The field of Artificial Intelligence (AI) dates back to 1955. It has been around for a long time but it only existed in academic environments for much of its history. Whenever the media takes an interest in AI, the creative imagination of its writers extrapolate the potential of the technology. This attention occurs in waves and seems to happen once a decade. However, those fantastic possibilities projected by the media set up expectations that are too great to fulfill. So, AI disappoints and the media moves on to another hot topic until a decade later when the cycle starts again. The media attention to the potential of AI attracts investment into the field. Reports of its failings discourage investment.
AI is starting to have real-world applications and the technology has advanced far enough over the past 65 years so that it can start to produce impressive copy for journalists. This time, the AI revolution will be able to satisfy public interest for long enough that investment flows will continue to grow the discipline so that it can develop commercial products.
The application of AI is starting to improve performance in network management behind the scenes by contributing to more efficient data processing.
What is AI?
In academic circles, the definition of AI has developed into a precise meaning. In the early years of the discipline, the definition of AI was whether a machine hidden behind a screen could fool a person into thinking that he was communicating with another human being. This is known as the Turing Test.

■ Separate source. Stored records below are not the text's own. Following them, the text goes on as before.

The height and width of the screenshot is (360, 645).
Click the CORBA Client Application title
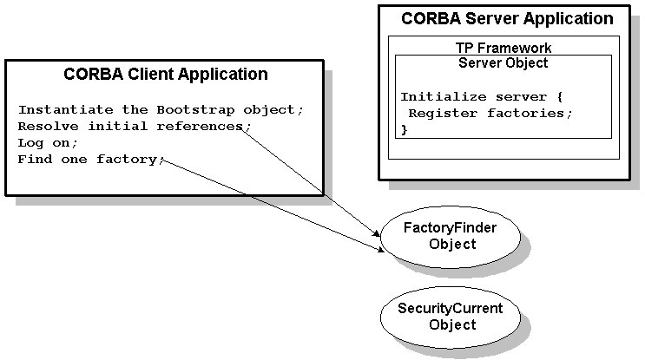(x=165, y=74)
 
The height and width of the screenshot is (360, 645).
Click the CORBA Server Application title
(x=507, y=18)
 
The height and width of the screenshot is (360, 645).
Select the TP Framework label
(x=503, y=48)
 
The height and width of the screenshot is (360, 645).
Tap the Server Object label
(x=503, y=62)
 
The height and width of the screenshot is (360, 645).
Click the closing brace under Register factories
(x=404, y=129)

Today, the industry and academic understanding of what AI is has narrowed to the application of heuristics and probability in the execution of programming code. By reducing the identification of AI to something more mundane, the adherents to the field have managed to tame the wild fantasies of journalists. Without the danger of others over-promising, AI specialists have a better chance of hitting more achievable targets.
AI is particularly suited to solving the current biggest problem in just about all fields of IT which is the time it takes to wade through masses of data.
You can’t spot a problem and fix it if you didn’t record its cause. However, you don’t know in advance what is going to go wrong. Therefore, IT systems have become very good at measuring and logging everything.
The first step in managing all of these system event records is to get a log management tool. The amount of data that strategy produces exceeds the capabilities of traditional programming methods to identify anything meaningful within a short enough period to make the results actionable. This is an ideal application for AI’s blend of computing’s speed and human mind-like heuristics.
The big advantage of computer programs is that they are methodical and computers don’t run out of patience or forget to do things like humans do. While human intelligence is disorganized, it cuts out a lot of unlikely options, getting to the likely solution very quickly.
If a car mechanic starts up a car and hears a click, he will say “It’s probably the starter motor.” A car analysis computer program would work through every single component on a car until it finds a fault. The “probably” in the mechanic’s initial diagnosis is the key to artificial intelligence; AI applies probability to program code. The mechanic knows not to waste time examining the bolts on the wheels of the car if the car won’t start. AI helps computer programs exclude unnecessary steps and get closer to a solution faster.
What is Machine Learning?
Machine Learning (ML) is a mechanism within the discipline of AI. If you ask a car mechanic how he knows that a car won’t start because of a fault in the starter motor and to not bother looking at the wheel bolts, he will respond that it is an obvious deduction. However, that instant problem recognition wouldn’t be so clear to a two-year-old. Machine learning provides that basis of knowledge of what is probable.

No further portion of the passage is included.